All he has to do now is wait for the smoke to seep into the boat’s interior. When she opens the aft hatch and sees him, he will act the rescuer. If he’s lucky she might fall for that. And if she doesn’t, she will try to get as far away from him as she can. She might race for the bow hatch and, if she does, she will find her exit blocked by flaming paint tins. She might try the skylight but she will not be able to lift the two-by-fours. She might scream for help but she won’t be heard above the din of the drum circle. She might try to hide but before too long the smoke on the boat will flush her out.
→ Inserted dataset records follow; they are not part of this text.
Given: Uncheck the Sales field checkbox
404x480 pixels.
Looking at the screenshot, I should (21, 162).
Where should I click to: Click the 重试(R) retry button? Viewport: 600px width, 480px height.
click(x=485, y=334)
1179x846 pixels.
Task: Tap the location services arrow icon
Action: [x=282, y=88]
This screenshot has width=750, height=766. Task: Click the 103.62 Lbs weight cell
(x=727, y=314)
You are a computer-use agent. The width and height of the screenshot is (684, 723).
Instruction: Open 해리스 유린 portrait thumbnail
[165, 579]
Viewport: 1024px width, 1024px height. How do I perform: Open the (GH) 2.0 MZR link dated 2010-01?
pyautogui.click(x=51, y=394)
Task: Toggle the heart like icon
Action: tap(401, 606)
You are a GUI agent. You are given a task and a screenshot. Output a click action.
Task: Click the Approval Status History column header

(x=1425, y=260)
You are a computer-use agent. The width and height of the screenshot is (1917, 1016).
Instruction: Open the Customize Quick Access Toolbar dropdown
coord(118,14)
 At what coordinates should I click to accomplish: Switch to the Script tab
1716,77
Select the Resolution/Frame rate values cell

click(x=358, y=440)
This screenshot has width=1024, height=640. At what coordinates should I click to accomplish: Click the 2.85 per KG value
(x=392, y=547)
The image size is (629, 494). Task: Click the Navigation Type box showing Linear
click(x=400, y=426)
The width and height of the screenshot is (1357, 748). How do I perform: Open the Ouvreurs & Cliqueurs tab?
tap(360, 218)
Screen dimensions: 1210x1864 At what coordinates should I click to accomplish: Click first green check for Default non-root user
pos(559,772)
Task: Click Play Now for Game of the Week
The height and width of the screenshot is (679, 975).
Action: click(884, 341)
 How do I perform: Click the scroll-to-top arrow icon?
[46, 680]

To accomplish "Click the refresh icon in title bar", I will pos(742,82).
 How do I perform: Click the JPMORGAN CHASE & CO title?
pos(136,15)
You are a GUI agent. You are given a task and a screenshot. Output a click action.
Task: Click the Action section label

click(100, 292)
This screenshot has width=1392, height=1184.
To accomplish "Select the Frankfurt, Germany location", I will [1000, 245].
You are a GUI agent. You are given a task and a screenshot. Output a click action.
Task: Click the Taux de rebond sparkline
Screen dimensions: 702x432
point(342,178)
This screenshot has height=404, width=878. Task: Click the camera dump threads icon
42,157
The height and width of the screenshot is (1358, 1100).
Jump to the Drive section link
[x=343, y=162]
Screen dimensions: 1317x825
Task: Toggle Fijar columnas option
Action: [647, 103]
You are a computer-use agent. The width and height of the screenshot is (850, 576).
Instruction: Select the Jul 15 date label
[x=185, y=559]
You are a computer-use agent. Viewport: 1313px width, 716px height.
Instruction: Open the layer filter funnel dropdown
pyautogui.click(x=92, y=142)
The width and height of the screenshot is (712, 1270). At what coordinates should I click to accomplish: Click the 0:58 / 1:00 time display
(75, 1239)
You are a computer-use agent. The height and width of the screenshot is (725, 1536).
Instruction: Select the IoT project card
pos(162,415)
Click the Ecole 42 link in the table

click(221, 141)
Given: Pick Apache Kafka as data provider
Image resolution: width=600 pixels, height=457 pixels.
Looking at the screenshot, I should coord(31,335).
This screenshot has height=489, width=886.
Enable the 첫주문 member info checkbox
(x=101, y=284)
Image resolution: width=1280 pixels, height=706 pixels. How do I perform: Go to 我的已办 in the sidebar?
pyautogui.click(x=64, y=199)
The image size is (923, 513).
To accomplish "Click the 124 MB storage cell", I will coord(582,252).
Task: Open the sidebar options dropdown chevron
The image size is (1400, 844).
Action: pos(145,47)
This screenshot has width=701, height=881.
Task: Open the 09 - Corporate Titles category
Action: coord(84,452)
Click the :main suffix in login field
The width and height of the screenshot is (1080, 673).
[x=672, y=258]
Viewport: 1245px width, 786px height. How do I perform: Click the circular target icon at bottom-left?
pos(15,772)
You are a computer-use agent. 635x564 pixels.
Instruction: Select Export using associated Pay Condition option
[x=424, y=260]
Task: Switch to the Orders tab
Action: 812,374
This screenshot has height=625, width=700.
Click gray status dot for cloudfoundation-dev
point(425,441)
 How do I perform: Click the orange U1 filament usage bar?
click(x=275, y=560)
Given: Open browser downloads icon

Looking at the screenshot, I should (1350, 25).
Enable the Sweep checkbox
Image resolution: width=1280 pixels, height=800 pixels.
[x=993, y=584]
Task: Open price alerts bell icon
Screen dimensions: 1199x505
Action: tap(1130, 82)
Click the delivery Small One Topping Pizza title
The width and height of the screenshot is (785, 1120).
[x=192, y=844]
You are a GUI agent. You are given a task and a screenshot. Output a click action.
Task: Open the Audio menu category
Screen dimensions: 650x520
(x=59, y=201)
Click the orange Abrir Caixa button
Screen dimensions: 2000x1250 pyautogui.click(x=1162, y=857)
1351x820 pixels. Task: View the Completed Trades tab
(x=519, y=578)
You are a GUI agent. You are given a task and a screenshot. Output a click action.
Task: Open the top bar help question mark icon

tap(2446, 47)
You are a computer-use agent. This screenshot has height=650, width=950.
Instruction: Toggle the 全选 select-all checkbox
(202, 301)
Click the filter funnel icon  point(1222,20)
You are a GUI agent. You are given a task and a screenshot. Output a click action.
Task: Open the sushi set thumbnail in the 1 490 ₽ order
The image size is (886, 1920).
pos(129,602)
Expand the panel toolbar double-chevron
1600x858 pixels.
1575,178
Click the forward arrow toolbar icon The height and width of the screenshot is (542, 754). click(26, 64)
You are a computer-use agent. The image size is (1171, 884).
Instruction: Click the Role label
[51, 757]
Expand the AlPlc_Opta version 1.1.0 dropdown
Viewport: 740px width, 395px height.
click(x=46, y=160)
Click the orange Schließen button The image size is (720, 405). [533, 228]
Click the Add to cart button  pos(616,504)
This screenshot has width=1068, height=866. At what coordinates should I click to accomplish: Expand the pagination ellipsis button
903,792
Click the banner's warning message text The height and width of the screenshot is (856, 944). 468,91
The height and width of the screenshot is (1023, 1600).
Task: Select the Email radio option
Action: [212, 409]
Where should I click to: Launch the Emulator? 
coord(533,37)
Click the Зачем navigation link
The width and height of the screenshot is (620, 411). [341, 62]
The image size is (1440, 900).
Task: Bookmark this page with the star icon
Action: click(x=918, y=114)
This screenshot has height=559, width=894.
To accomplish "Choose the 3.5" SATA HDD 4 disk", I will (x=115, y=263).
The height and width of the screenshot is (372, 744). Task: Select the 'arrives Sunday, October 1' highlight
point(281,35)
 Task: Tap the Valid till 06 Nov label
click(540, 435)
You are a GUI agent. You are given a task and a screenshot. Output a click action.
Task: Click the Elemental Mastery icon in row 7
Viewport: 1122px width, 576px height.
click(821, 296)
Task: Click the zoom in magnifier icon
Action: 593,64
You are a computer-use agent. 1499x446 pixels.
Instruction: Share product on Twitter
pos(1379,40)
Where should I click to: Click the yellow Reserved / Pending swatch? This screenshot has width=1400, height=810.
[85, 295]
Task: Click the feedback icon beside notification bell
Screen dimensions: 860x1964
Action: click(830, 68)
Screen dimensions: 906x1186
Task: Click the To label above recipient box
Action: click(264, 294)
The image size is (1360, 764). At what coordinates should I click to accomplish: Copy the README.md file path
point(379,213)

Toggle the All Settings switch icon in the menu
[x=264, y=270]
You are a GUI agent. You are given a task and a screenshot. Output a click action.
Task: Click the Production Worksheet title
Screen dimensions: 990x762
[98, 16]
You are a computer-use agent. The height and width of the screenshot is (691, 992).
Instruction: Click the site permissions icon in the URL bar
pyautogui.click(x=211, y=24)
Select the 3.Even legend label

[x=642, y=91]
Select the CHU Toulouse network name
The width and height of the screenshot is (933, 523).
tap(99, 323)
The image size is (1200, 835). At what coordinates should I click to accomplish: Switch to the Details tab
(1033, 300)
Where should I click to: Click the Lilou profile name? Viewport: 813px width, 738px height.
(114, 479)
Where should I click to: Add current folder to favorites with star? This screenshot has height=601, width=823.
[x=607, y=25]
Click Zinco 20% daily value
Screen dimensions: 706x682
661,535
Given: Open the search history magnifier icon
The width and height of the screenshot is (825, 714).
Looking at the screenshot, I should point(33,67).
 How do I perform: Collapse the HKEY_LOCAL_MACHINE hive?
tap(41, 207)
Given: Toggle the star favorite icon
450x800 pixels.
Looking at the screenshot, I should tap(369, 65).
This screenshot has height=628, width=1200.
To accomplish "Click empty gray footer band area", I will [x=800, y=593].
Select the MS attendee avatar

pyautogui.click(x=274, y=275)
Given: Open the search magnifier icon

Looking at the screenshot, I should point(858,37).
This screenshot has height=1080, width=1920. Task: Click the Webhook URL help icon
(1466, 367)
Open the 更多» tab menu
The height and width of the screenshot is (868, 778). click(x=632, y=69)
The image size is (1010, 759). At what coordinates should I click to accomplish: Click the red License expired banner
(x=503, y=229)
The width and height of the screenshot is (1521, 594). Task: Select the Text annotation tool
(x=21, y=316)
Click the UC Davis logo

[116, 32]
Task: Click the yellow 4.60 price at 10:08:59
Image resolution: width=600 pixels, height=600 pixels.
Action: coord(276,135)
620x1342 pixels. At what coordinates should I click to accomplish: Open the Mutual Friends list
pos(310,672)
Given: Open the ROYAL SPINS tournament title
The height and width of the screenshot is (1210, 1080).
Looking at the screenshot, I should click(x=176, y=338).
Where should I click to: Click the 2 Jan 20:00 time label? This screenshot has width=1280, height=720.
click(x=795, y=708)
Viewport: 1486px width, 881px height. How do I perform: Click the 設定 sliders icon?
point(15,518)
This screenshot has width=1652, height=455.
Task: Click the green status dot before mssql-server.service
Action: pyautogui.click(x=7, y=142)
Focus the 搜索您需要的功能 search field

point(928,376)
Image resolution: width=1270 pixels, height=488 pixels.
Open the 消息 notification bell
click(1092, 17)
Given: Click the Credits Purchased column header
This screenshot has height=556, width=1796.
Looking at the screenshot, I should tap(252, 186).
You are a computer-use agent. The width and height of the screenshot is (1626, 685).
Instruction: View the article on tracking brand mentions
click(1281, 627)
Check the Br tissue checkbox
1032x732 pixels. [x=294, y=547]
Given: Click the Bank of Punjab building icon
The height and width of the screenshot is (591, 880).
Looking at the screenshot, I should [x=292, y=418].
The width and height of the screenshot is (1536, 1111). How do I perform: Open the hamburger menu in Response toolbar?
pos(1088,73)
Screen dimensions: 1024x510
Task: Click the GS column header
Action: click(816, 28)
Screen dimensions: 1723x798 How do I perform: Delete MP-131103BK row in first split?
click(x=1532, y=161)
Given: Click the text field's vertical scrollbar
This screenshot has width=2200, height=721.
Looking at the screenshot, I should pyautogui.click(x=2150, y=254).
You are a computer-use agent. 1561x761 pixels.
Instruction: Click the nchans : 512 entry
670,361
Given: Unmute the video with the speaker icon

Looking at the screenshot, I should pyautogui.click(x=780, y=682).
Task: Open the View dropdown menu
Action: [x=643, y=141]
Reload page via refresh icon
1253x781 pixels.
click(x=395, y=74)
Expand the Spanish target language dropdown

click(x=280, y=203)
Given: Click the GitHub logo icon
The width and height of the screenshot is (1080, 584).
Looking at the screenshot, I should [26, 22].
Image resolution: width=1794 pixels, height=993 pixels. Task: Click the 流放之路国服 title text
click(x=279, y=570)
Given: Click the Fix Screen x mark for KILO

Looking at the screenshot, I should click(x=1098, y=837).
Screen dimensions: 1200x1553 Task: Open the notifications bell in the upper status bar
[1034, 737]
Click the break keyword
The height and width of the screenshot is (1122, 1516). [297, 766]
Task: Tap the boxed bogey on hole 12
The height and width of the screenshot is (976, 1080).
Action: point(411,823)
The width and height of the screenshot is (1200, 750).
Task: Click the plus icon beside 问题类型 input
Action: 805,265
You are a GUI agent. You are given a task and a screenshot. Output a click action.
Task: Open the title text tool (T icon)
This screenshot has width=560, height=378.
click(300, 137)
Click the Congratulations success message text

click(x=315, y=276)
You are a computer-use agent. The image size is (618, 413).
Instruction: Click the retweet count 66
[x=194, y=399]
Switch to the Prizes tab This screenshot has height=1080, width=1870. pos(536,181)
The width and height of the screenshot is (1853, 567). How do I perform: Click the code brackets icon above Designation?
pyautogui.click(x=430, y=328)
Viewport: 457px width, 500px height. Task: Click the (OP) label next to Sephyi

All he has to do is to show her the rifle. She’s unlikely to fight back; if she does, he’s quite prepared to knock her out.
He has already determined the back route they will take through an industrial lot and a broken fence to where his car sits waiting. By then the boaters and the people at the encampment will be too distracted by the fire to pay them any mind. With any luck, they will be across the bridge and at the cliff on the other side in twenty minutes. Cullen has marked the spot where Nevis will fall. He will make her remove her shoes and her jacket and leave them stacked tidily by the cliff edge. There will be no skid marks or broken branches or signs of struggle. In a matter of seconds it will all be over. They will think that she set fire to the boat and went to be with Natasha and Jessica. There will be no evidence that her death was anything but one in a regrettable and tragic series of suicides. Honor will find out the truth eventually. And with any luck the truth will kill her. Not quickly and easily, the way Nevis will die, or the way that later he too will leave the world, but slowly and painfully, week by week, year by year until all that is left of her is an agony of regret and guilt. By the time they find Nevis he will have reached St Olaf’s. He will jump from the same bridge as Zoe two decades ago. He will enter the water where she entered it, will feel its cold embrace just as she did. He will rejoice in the brilliance of his revenge. His death will make the papers. Honor will find out, he will make sure of that. He will leave a note and sign himself Christopher Mulholland. He will take Honor’s daughter from her. Honor will never be able to visit the places where her daughter and her best friend died without thinking of him.